* Begin Text *

# 695 v. C59?



## migdriver (Jun 1, 2012)

Need pros and cons: trying to decide between a 695 vs a Colnago C59. I'm a "senior" rider and have no interest in racing but am looking for a significant upgrade from my 566 with an eye towards acceleration and climbing prowess but without "twitchiness' and while retaining ride comfort.
Thanks


----------



## CleavesF (Dec 31, 2007)

Last time I checked, both were full-blown racing bikes. 

Just because you can afford the cream of the crop, doesn't mean it's really what you're looking for. I don't think either are meant to be "plush" rides vs. "racing" bikes.


----------



## migdriver (Jun 1, 2012)

I never mentioned plush....but I am looking for a ride on the more comfortable end of the spectrum. I've ridden the C59 and loved everything about it: ride quality, acceleration, handling etc. But, having enjoyed my 566 so much I didn't want to buy a colnago and later regret not having bought the 695....especially as my LBS has many happy Look owners. I am looking for a pro con comparison of both bikes...$ aside.


----------



## CleavesF (Dec 31, 2007)

I think you answered your own question. Test ride the 695 and you'll know your answer for sure then. 

Asking for pros/cons on top tier bikes like this basically just comes down to whether you want to brag about having an Italian girlfriend or a French one.


----------



## migdriver (Jun 1, 2012)

Sigh....I never mentioned bragging rights....not an issue for me. But to continue your girlfriend analogy; after the first few "rides" with either girl, when the newness and initial excitement wears off more enduring qualities become apparent. It's those qualities that I was hoping owners or those with more experience than I with both bikes might be able to give me help with and was the purpose of my question and why I posted here and on the Colnago forum rather than under general discussion.

* End Text *
* Begin Data entries *

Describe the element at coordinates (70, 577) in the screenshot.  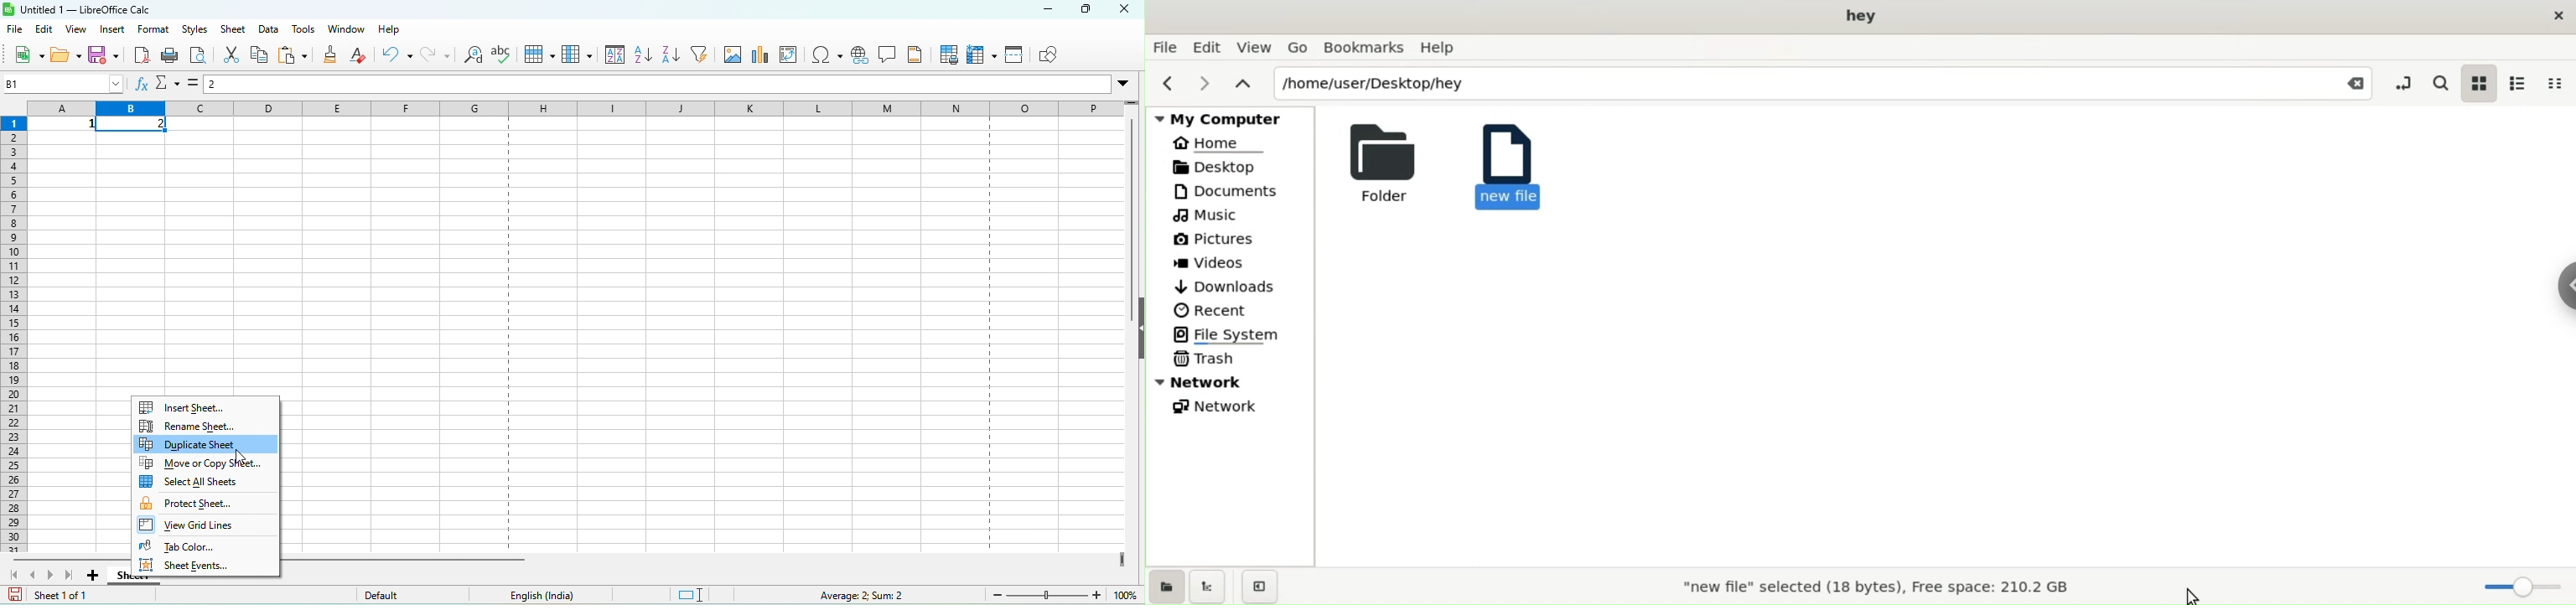
I see `scroll to last sheet` at that location.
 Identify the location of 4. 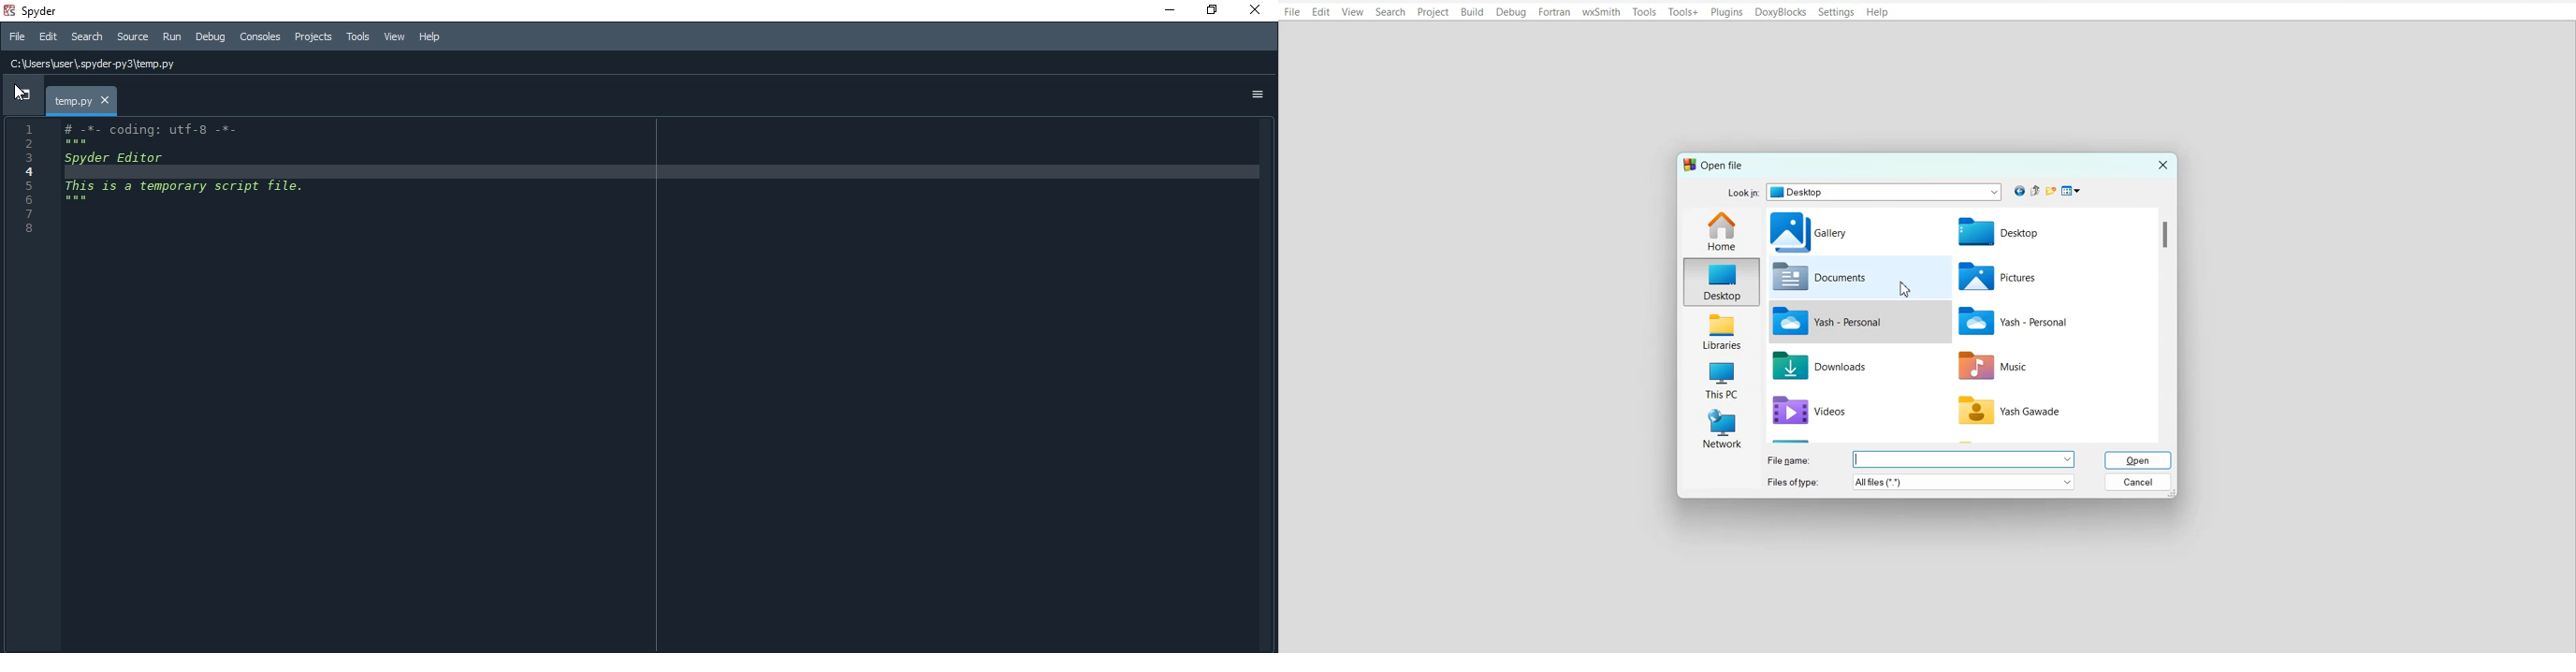
(51, 171).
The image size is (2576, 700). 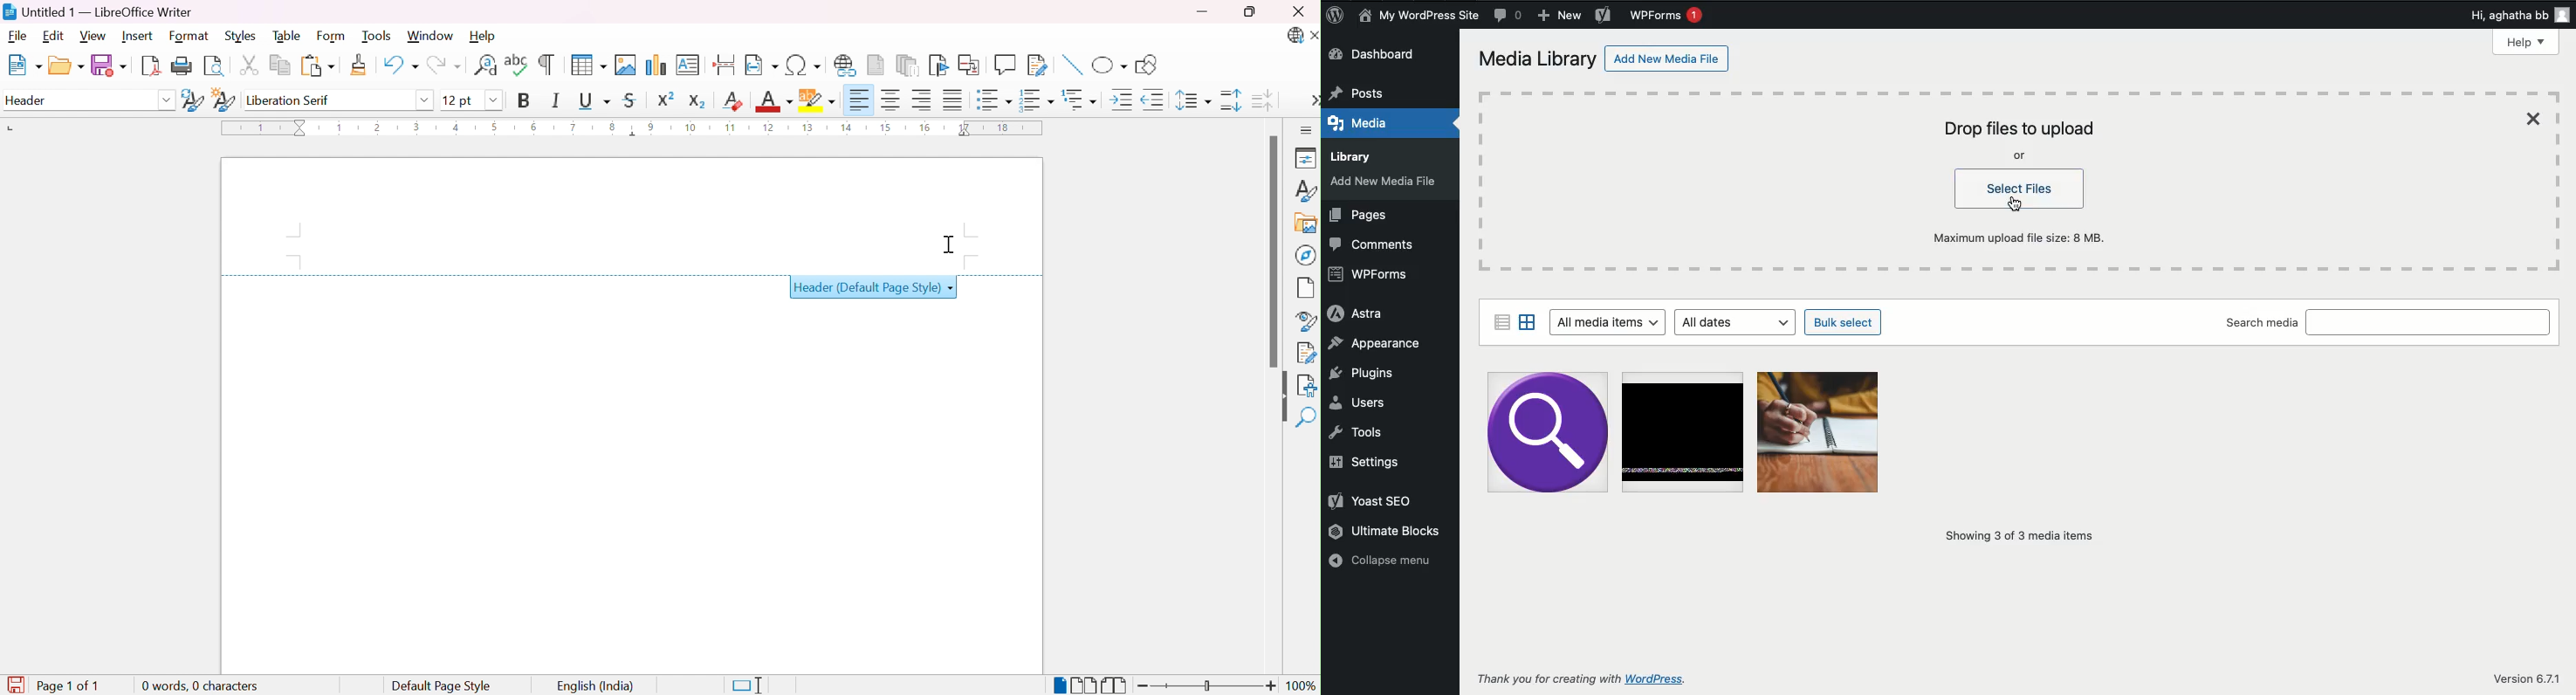 I want to click on Close, so click(x=2537, y=119).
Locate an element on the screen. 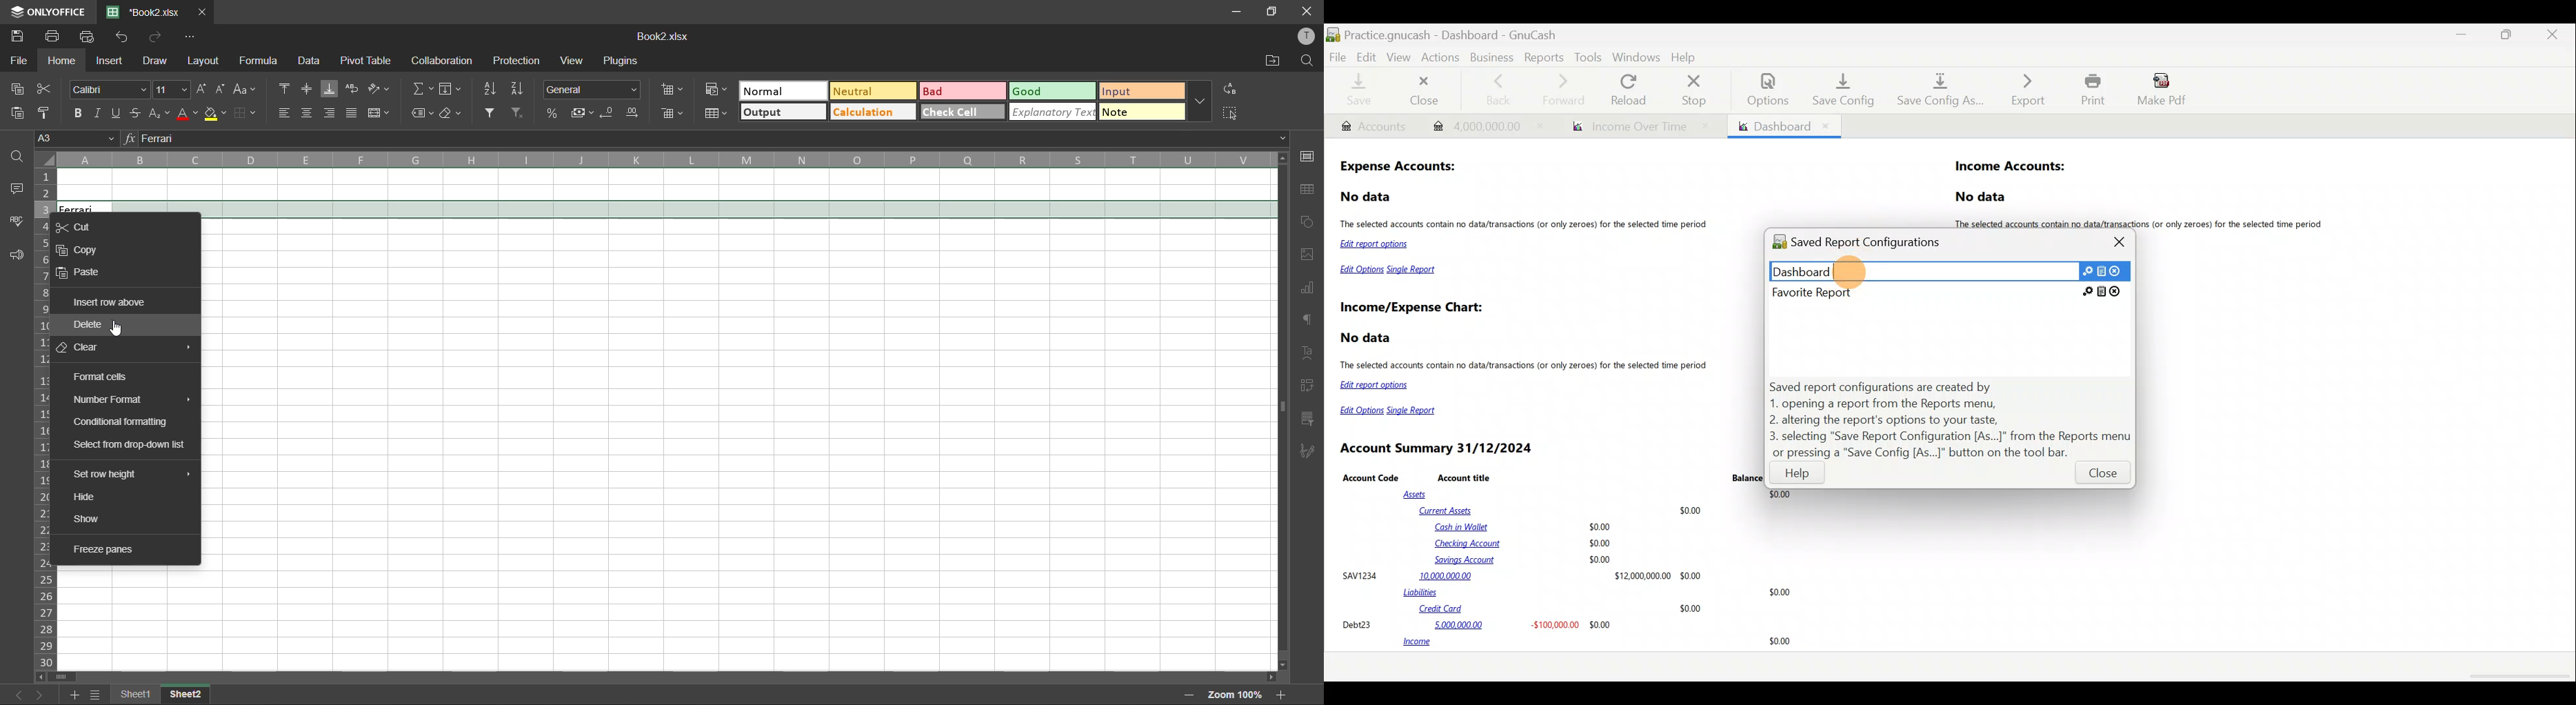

* End Data entries *

Retype the bike forum thread between "I think you" and "a French one.", inclusive. Nothing in the lines matters here.

Solution to this problem
I think you answered your own question. Test ride the 695 and you'll know your answer for sure then. 

Asking for pros/cons on top tier bikes like this basically just comes down to whether you want to brag about having an Italian girlfriend or a French one.